Although this happened world-wide, I recall the flights that were often diverted to Cuba.  Perhaps not limited to what is today known as terrorism, these criminal acts certainly fit today’s definition of terrorism.



Terrorism is the act of putting fear into people through frightening occurrences that the victims feel could cost them their lives.



September 11, 2001, marked a day when foreign terrorists, who were in this country illegally, four hijacked commercial airplanes loaded with innocent passengers were sent into oblivion.



Until this day, counterterrorism experts are attempting to figure out why those mentally ill cowards commandeered those planes to kill nearly 3,000 blameless Americans.

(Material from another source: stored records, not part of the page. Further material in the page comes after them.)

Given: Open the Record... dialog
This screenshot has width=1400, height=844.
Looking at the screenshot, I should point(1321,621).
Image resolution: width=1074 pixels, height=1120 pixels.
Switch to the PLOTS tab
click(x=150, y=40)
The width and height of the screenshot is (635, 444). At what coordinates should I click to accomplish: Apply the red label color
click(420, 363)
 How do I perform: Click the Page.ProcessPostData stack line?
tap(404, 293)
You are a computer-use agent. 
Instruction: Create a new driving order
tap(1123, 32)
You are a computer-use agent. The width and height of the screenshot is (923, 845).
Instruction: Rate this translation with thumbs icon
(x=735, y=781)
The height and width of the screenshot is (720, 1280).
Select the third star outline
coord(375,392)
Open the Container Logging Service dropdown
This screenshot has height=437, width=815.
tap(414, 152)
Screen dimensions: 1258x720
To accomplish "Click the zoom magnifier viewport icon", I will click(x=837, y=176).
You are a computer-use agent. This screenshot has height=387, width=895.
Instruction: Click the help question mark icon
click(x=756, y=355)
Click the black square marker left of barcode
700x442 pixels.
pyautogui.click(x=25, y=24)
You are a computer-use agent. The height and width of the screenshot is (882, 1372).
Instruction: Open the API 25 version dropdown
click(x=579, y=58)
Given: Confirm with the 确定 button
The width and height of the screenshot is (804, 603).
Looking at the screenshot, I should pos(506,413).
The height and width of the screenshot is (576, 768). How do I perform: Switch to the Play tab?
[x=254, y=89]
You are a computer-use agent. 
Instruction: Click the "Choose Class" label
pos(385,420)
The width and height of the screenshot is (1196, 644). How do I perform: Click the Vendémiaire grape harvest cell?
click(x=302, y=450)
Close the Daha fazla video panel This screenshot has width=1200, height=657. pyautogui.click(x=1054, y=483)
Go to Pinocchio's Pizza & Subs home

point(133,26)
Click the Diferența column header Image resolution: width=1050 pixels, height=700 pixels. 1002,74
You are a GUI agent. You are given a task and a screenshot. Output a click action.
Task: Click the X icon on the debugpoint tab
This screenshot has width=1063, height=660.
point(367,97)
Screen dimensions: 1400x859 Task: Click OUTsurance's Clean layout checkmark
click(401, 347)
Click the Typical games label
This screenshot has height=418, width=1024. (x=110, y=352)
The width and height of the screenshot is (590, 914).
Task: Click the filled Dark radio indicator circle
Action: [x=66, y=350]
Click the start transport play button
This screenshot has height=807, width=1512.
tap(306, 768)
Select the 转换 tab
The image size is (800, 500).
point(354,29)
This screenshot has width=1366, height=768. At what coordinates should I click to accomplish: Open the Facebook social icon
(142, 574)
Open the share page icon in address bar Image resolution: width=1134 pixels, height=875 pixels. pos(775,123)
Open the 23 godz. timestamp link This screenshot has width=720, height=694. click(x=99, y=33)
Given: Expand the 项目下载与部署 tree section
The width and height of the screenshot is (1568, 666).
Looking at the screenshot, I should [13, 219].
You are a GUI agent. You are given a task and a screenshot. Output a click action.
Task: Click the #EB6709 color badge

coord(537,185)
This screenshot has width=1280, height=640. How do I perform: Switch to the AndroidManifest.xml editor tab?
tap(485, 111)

Varying excuses for these heinous deeds include they were subjected to poverty at an early age, they were angry at sexual freedom in America, and they simply hated non Muslims.



Just today I came across something I consider frivolous, but is pretty costly and totally unnecessary.



This item is a pancake printer.  These are two words I never thought I’d put together, but now I can without ridicule.



It seems as though a company is selling something called PancakeBot, which is a printer of sorts.
PancakeBot



You merely connect this 3-D printer to your computer, place the carriage that dispenses the pancake batter atop a griddle, and voila!



The computer is used to generate pictures of nearly anything you’d like to create as a breakfast treat.  Company ads for this must-have gem show an Eiffel Tower flapjack cooking away.



The best news is one of these contraptions can be had for the low, low price of $300.



If anything, I’ve got my Christmas wish list nearly complete, now.  But I digress.



In any case, it was some serious philosophical introspection that got me thinking.



Those wacko terrorists could have another reason to hate Americans, other than for its non-Muslim majority.



Perhaps, just perhaps, it is an invention that can create a work-of-art pancake in the likeness of the United States of America, Donald Trump, or even Smokey the cat.



You see, many of those psycho terrorists live or lived in desert conditions without air conditioning, indoor plumbing, running water, or electricity.  They don’t use toilet paper, yet they consider bacon unclean.



They arise in the morning to learn how to jump off a moving motorcycle and shoot at random people at cafés and citizens with baby strollers, all to make a point.  In-between, they school one-another in how to build bomb vests.  All this sounds pretty angry.



Perhaps if they used the PancakeBot they would enjoy life a bit more to be able to

skillet-up a facsimile of a Koran.  I may be on to something.



America is still the greatest pancake country in a world of infidels.